STF vai decidir se agente penitenciário se aposenta com salário integral
Tribunal reconheceu repercussão geral no Tema 1.469; julgamento de mérito ainda será marcado
O Supremo Tribunal Federal (STF) vai decidir se agentes penitenciários que entraram no serviço público antes da Reforma da Previdência de 2003 têm direito à aposentadoria especial com salário integral e aos mesmos reajustes dados a quem continua na ativa. O tribunal reconheceu a repercussão geral da controvérsia em 19 de agosto.
A discussão está no Recurso Extraordinário com Agravo (ARE) 1602968, que recebeu o número de Tema 1.469. A data do julgamento de mérito ainda não foi marcada. Quando a tese for fixada, ela terá de ser aplicada por todas as instâncias do país em casos idênticos.
A aposentadoria especial é assegurada a servidores que exercem atividade de risco, mas exige requisitos como idade mínima, tempo de contribuição e tempo de exercício no cargo. O ponto em disputa é outro: se a esse benefício se somam a integralidade, que é o cálculo pela última remuneração, e a paridade, que é o mesmo reajuste concedido aos servidores em atividade.

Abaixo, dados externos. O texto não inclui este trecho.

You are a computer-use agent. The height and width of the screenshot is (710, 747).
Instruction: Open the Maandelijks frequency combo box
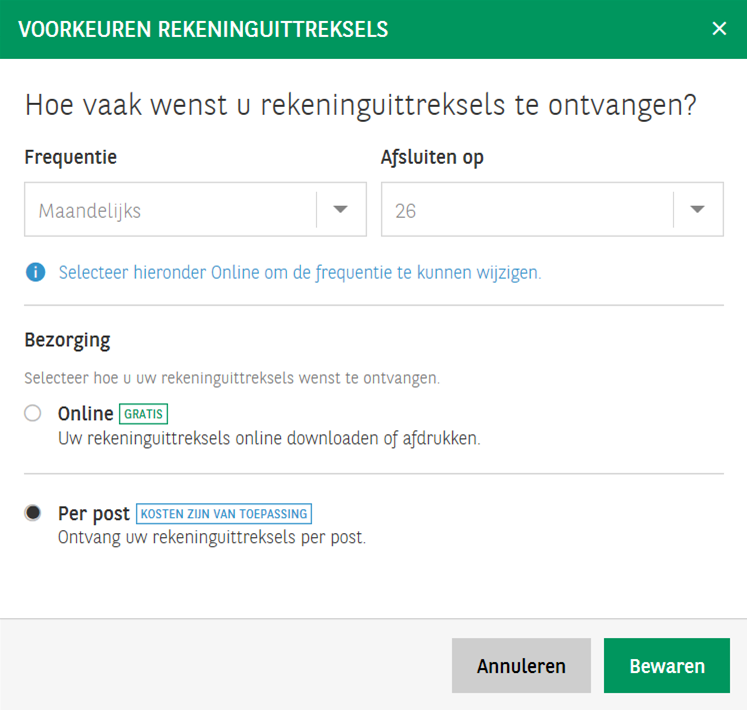pos(170,210)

O que está em jogo no processo
O caso concreto vem de São Paulo. A Lei Complementar estadual 1.109/2010 suprime a idade mínima para quem ingressou no cargo antes da Emenda Constitucional 41/2003. Com base nessa regra, o Tribunal de Justiça de São Paulo (TJSP) manteve decisão que reconheceu a um agente penitenciário o direito à aposentadoria especial com salário integral e reajustes iguais aos da ativa.
No recurso ao STF, a São Paulo Previdência (SPPrev) sustenta que a legislação estadual garante a esses servidores apenas a aposentadoria especial, sem integralidade e sem paridade remuneratória. O órgão argumenta ainda que optar pela aposentadoria especial exclui a aplicação de outras regras de aposentadoria.

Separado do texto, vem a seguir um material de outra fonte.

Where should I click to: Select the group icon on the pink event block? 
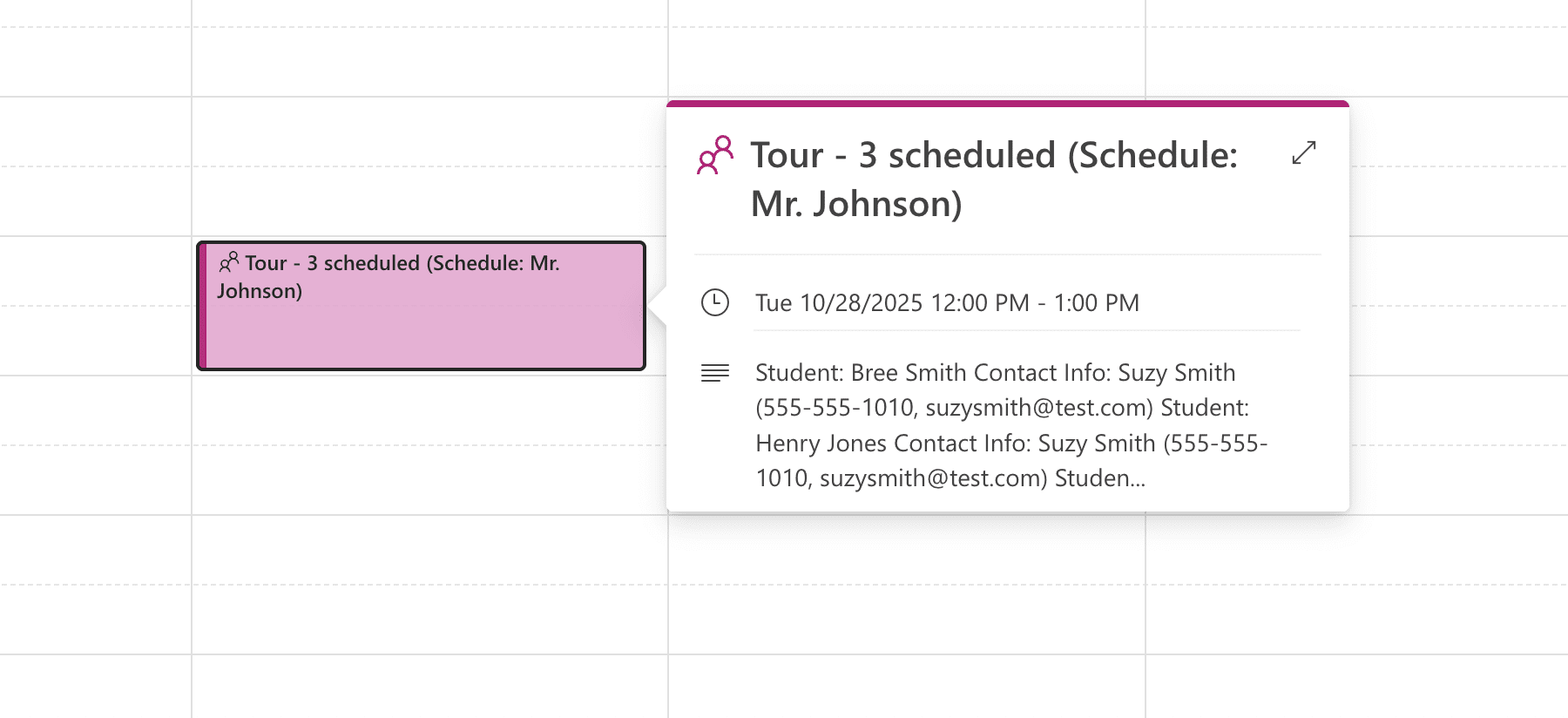click(230, 260)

Ao se manifestar pelo reconhecimento da repercussão geral, o ministro Alexandre de Moraes apontou que é preciso definir se o entendimento firmado pelo tribunal para os policiais civis, no Tema 1.019, também vale para os agentes penitenciários, já que as leis que regem cada carreira são diferentes. Para o ministro, definir o cálculo do benefício, se integral ou pela média das contribuições, é questão de ampla repercussão e de grande importância nos planos político, social e jurídico.

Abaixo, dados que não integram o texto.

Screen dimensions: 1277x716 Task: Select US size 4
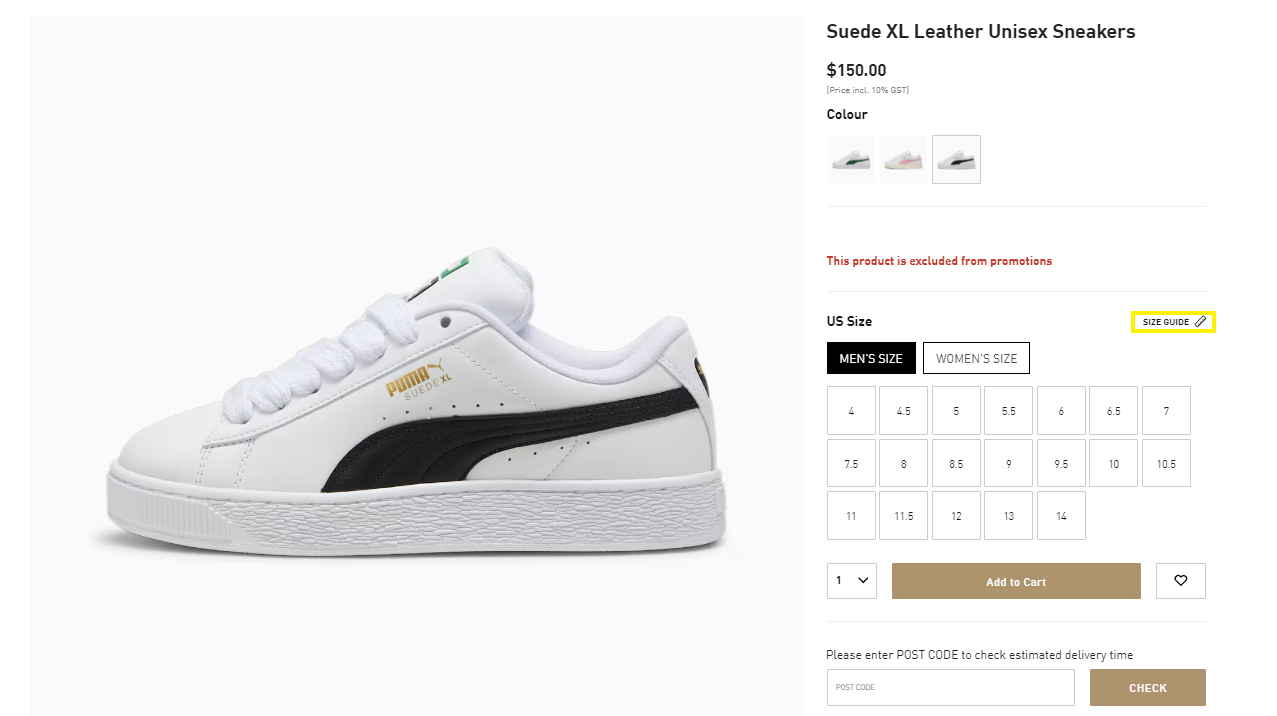[851, 410]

Impacto nas contas públicas
Os números apresentados no processo dão a dimensão do alcance da decisão:
- o impacto financeiro, apenas em São Paulo, pode superar R$ 600 milhões por ano, segundo dados apresentados pelo estado;
- o STF identificou mais de 300 recursos que tratam da mesma controvérsia;
- a tese fixada valerá para todas as instâncias, o que alcança carreiras equivalentes em outros estados e no Distrito Federal.
A decisão sobre a repercussão geral não foi unânime. Ficaram vencidos a ministra Cármen Lúcia e os ministros Edson Fachin, presidente da Corte, e Luiz Fux, para quem a solução da controvérsia depende da interpretação de lei e não da análise de uma questão constitucional.
Enquanto o mérito não é julgado, os processos que tratam do mesmo tema tendem a ficar sobrestados nas instâncias inferiores, à espera da definição do Supremo.
O STF tem concentrado julgamentos de peso sobre regimes de trabalho e proteção social nas últimas semanas. Leia também: STF confirma suspensão das sanções sobre riscos psicossociais no trabalho.
Não há prazo regimental para que o presidente do STF paute o mérito do Tema 1.469. O julgamento pode ocorrer no Plenário físico ou no ambiente virtual, a critério do relator e da presidência.